Type of Atrial Fibrillation and Clinical Outcomes
What is the impact of atrial fibrillation (AF) type (nonparoxysmal [NPAF] vs. paroxysmal [PAF]) on thromboembolism, bleeding, and mortality?
PubMed was searched for randomized controlled trials, cohort studies, and case series reporting prospectively collected clinical outcomes stratified by AF type. The authors extracted the incidence of thromboembolism, mortality, and bleeding.

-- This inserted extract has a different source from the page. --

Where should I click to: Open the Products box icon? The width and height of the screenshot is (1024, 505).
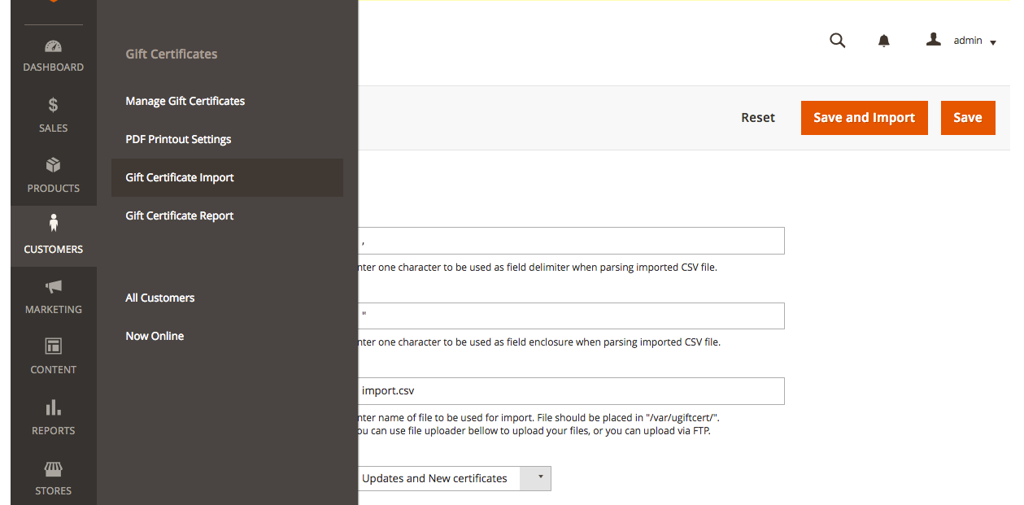[x=53, y=165]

AF clinical outcome data were extracted from 12 studies containing 99,996 patients. The unadjusted risk ratio (RR) for thromboembolism in NPAF vs. PAF was 1.355. In the study subset off oral anticoagulation, unadjusted RR was 1.689. The overall multivariable adjusted hazard ratio (HR) for thromboembolism was 1.384. The overall unadjusted RR for all-cause mortality was 1.462. Multivariable adjusted HR for all-cause mortality was 1.217 (all had significant p values). Rates of bleeding were similar.
The authors concluded that NPAF is associated with a highly significant increase in thromboembolism and death.

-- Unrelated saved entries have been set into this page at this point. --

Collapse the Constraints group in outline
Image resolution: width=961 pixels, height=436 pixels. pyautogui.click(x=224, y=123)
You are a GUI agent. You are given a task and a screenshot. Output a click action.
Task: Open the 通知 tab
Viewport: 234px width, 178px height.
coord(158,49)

Current guidelines recommend the use of oral anticoagulants for the prevention of thromboembolism irrespective of the type of AF. The guidelines focus on comorbidities, which affect the risk of stroke and thromboembolism. Until recently, it has been very difficult, if not impossible, to know how often and how much AF an individual patient experiences, and analysis of AF duration and outcomes was not done in a longitudinal fashion (i.e., patients labeled as rare paroxysmal may have progressed to frequent or persistent AF during the course of the studies). Our ability to accurately assess the amount of time patients spend in AF has changed overnight with the implantable loop monitors with AF monitoring capabilities. These should be a great tool for prospective studies assessing the risks associated with AF of various durations. The mechanisms by which NPAF patients in this meta-analysis experienced increased mortality are unknown, but include worsened heart failure or perhaps a higher burden of comorbidities. AF may not just be a cause of stroke, but also a marker of greater procoagulant propensity.